— Work item —
Locate every line in the records below that contains the word "target", and copy each one.

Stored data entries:
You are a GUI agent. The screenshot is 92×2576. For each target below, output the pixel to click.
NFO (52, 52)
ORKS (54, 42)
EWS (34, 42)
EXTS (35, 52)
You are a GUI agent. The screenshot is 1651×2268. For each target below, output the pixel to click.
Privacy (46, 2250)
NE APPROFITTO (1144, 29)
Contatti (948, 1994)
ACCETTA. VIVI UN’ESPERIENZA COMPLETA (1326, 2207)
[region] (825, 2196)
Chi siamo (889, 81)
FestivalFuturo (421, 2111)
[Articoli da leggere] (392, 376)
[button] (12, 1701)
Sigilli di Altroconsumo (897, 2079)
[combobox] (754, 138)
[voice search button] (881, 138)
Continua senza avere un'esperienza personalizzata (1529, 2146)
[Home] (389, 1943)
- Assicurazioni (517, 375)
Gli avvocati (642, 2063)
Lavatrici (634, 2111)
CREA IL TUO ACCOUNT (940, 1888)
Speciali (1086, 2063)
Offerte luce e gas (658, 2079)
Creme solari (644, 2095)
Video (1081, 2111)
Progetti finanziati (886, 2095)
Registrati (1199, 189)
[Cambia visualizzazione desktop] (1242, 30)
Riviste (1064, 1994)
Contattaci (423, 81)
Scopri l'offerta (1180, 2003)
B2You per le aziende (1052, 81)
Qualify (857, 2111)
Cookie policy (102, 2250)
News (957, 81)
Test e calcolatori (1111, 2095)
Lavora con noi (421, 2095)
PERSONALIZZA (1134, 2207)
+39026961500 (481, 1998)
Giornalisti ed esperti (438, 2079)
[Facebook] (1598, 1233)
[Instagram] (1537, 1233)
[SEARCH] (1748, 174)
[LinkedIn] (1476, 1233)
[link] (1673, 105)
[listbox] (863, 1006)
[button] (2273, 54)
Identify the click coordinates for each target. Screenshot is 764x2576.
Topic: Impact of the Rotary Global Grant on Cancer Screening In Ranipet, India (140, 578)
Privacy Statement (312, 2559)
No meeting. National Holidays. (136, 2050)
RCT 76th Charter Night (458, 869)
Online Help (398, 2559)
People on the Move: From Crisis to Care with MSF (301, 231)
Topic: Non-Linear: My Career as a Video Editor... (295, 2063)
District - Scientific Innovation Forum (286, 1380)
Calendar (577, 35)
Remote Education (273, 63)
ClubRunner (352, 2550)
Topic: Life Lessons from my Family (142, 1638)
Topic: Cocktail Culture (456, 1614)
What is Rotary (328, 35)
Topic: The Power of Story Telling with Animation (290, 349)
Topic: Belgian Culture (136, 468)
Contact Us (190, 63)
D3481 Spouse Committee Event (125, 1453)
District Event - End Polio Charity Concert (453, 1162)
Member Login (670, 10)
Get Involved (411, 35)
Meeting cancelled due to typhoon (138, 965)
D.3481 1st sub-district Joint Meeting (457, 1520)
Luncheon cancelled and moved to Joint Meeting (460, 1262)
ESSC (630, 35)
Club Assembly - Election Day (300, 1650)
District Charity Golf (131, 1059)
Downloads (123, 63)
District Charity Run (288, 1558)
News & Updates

— Solution for this task —
You are a GUI agent. The screenshot is 92×2576. For each target below, output the pixel to click.
You are a GUI agent. The screenshot is 1651×2268. For each target below, output the pixel to click.
Identify the click coordinates for each target. Screenshot is 764x2576.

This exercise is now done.